Using the information —
1: Quote the cancer-drug article word for word, starting at "Another Cancer-Drug Failure" and ending after "with cheaper generics.".
2: Write the next part of the article on drug makers' cancer-drug failures, picking up right after its last sentence.

Passage provided —
★ ★ ★ ★ ★ ★ ★
Another Cancer-Drug Failure Highlights Difficulties Facing Pharmas
Sanofi-Aventis had high hopes for iniparib, which was intended for treatment of metastatic triple-negative breast cancer. It had even been accepted for the U.S. Food and Drug Administration's fast-track regulatory-submission procedure. But late Thursday, Sanofi said iniparib hadn't met the 519-person study goal of showing significant difference in survival and progression-free survival when compared to a treatment regimen involving only chemotherapy.
A String of Setbacks
Other pharmaceutical companies have also experienced recent setbacks as they scramble to bolster their pipelines ahead of the impending "patent cliff," when they will be forced to compete with cheaper generics.
In June, Eli Lilly (LLY) and Bristol-Myers Squibb's (BMS) Erbitux, which is already approved for advanced colon cancer, failed to slow tumor growth in patients with an earlier stage of the disease. In March, Antisoma's lung cancer drug, developed with Novartis, also failed to demonstrate survival benefit in patients with previously untreated non-small-cell lung cancer in a late-stage trial. And there were several other announcements in March of late-stage cancer drug failures, including from Roche and Pfizer (PFE).
★ ★ ★ ★ ★ ★ ★
Entries shown —

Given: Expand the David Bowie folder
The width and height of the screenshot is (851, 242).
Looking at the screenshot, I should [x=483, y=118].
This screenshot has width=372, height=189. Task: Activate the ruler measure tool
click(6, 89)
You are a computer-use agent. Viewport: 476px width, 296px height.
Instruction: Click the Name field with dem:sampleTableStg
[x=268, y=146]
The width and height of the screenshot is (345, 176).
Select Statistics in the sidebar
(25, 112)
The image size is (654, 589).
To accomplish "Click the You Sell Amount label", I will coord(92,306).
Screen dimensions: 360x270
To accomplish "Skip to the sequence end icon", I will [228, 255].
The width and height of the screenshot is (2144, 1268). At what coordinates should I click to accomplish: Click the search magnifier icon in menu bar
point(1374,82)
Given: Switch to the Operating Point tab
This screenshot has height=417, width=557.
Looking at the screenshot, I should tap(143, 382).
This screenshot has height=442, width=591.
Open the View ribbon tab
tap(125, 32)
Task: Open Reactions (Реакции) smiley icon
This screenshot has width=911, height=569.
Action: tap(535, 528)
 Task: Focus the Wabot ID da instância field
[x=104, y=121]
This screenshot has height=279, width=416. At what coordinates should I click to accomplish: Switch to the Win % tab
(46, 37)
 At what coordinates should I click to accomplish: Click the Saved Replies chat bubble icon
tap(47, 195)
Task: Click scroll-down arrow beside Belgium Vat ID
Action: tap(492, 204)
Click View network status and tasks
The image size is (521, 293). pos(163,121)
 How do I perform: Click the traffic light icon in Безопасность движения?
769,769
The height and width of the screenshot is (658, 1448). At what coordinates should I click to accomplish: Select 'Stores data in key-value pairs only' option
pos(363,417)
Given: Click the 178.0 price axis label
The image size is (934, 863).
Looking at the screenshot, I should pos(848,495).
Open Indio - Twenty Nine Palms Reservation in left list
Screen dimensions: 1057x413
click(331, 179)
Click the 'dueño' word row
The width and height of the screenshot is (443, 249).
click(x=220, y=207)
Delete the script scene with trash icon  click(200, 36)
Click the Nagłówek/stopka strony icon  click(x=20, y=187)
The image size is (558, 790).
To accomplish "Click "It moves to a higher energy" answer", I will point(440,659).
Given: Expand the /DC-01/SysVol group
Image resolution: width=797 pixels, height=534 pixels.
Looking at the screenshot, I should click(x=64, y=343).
★ ★ ★ ★ ★ ★ ★
Answers per task —
1:
Another Cancer-Drug Failure Highlights Difficulties Facing Pharmas
Sanofi-Aventis had high hopes for iniparib, which was intended for treatment of metastatic triple-negative breast cancer. It had even been accepted for the U.S. Food and Drug Administration's fast-track regulatory-submission procedure. But late Thursday, Sanofi said iniparib hadn't met the 519-person study goal of showing significant difference in survival and progression-free survival when compared to a treatment regimen involving only chemotherapy.
A String of Setbacks
Other pharmaceutical companies have also experienced recent setbacks as they scramble to bolster their pipelines ahead of the impending "patent cliff," when they will be forced to compete with cheaper generics.

2:
Cancer drugs are increasingly becoming more targeted and, therefore, more difficult to develop. But they also come with considerable rewards because many can command high prices even for minor benefits. Some companies decide to concentrate on cancer treatments because of the promises they hold.
There are inherent risks in any drug development program, even in late stage, but iniparib's failure also highlights the challenges drugmakers face to replace lost revenue due to patent expirations over the next couple of years.
Sanofi, which obtained the experimental drug through a $500 million purchase of BiPar in 2009, is currently in a takeover battle with rare-disease drugmaker Genzyme (GENZ). Like other pharmas, Sanofi needs to bolster its pipeline of drugs because it stands to lose patent protection on many of its bestsellers. This major setback, however, might make it reconsider its original offer of $69 per share, or $18.5 billion, for the Cambridge, Mass.-based biotech.